Still, several vaccine candidates are in clinical testing, albeit in early, safety trials. Liang says that it will probably be possible to eventually find regions of envelope proteins that are conserved between different species. Another question will be how to deliver them to the host. Although some groups, like the vaccine development team at Novartis Pharmaceuticals, are testing these protein fragments in solution, Liang and his colleagues are trying to assemble them in "viruslike particles." "We think that viruslike particles mimic the virus much better than soluble proteins," Liang says.
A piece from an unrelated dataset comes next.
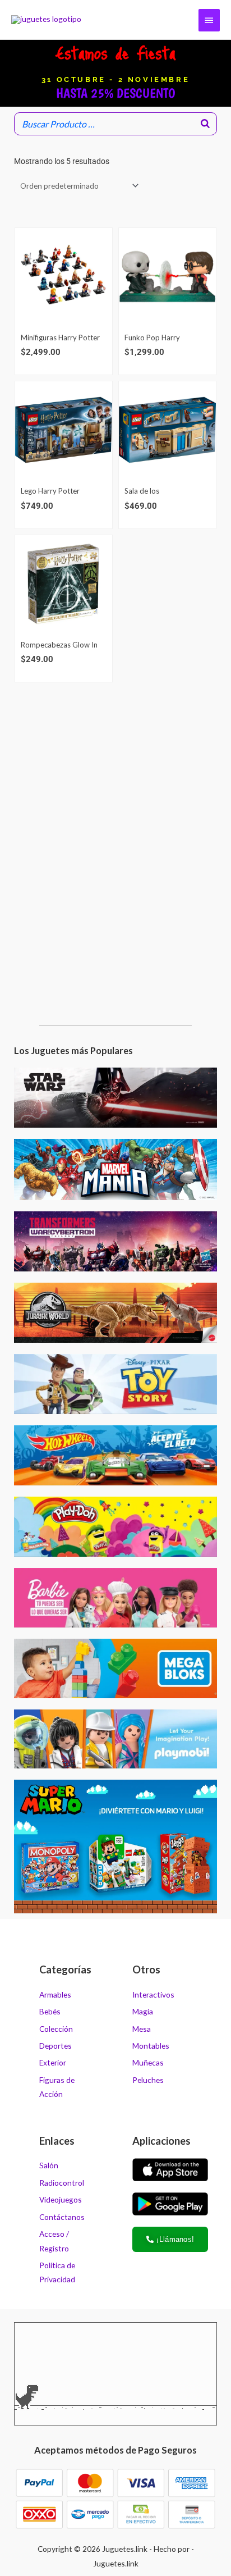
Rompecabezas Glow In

If some of these candidate vaccines make it to large-scale clinical trials, scientists will then face the next hurdle: how to test them on the general population. Because HCV prevalence is low in the U.S., testing a vaccine's ability to prevent infection would probably require thousands of U.S. volunteers or conducting the trial in high-incidence areas such as China, India or Egypt. Liang says that many groups involved in HCV vaccine development will probably first test their vaccine as a therapeutic vaccine to cure people chronically infected with HCV.

Even if one of the vaccine candidates is a success, it could take years to demonstrate its effectiveness, leaving time for the anti-HCV drugs to finish moving through the development-to-market pipeline. Alamo's Lawitz predicts that "in 2011 three drugs will be the standard treatment [for HCV]." The addition of telaprevir and other pending anti-HCV drugs to the armory would make the treatment of HCV more customized, similar to how antiretroviral treatment has become for HIV.
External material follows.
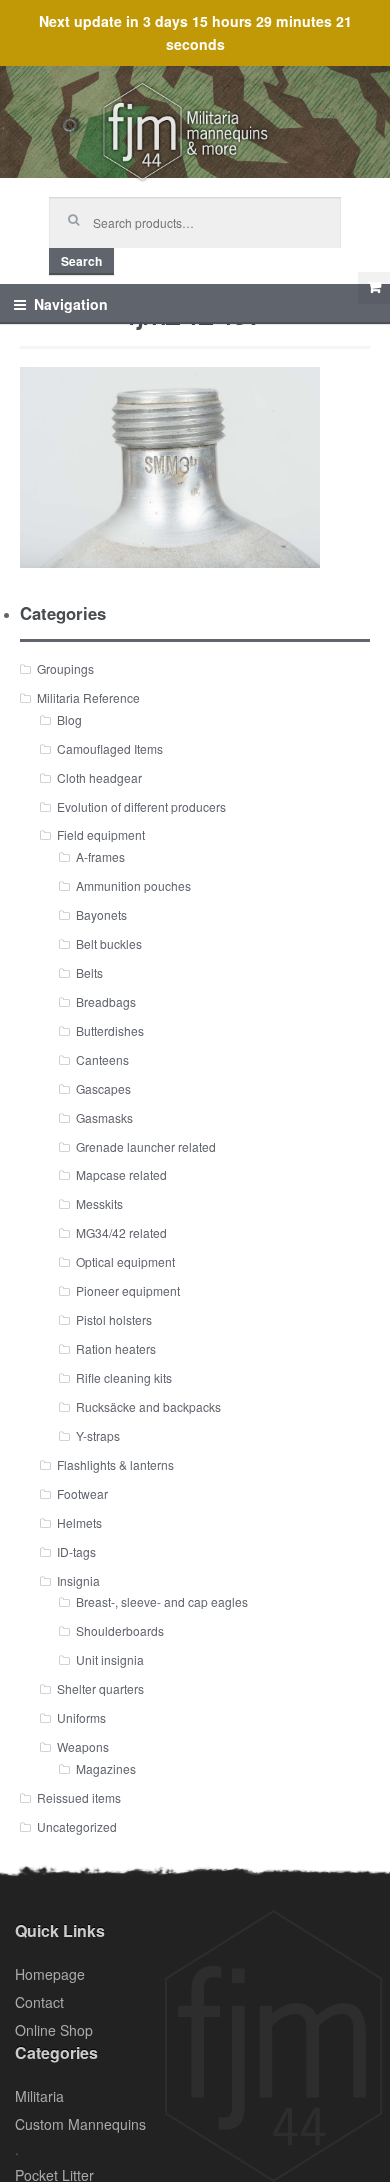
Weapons (83, 1746)
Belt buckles (109, 943)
McHutchison hopes that by early 2010, people who are diagnosed with HCV will be tested to see which mutations they possess in the immune genes that predict response to interferon and ribavirin treatment. The people who bear the least likelihood of responding to the current treatment, those of African-American descent, may want to hold off for more promising treatments like telaprevir. On the flip side, "if you're genetically predisposed to have [a higher] chance, maybe you only need eight to 12 weeks [on therapy]," McHutchison says.
He adds, "To be able to go from saying [to a patient that you have a 40 percent chance of clearing the virus] to sitting down and saying that we're going to have to treat you for six months and you have a two-thirds chance is a very different conversation."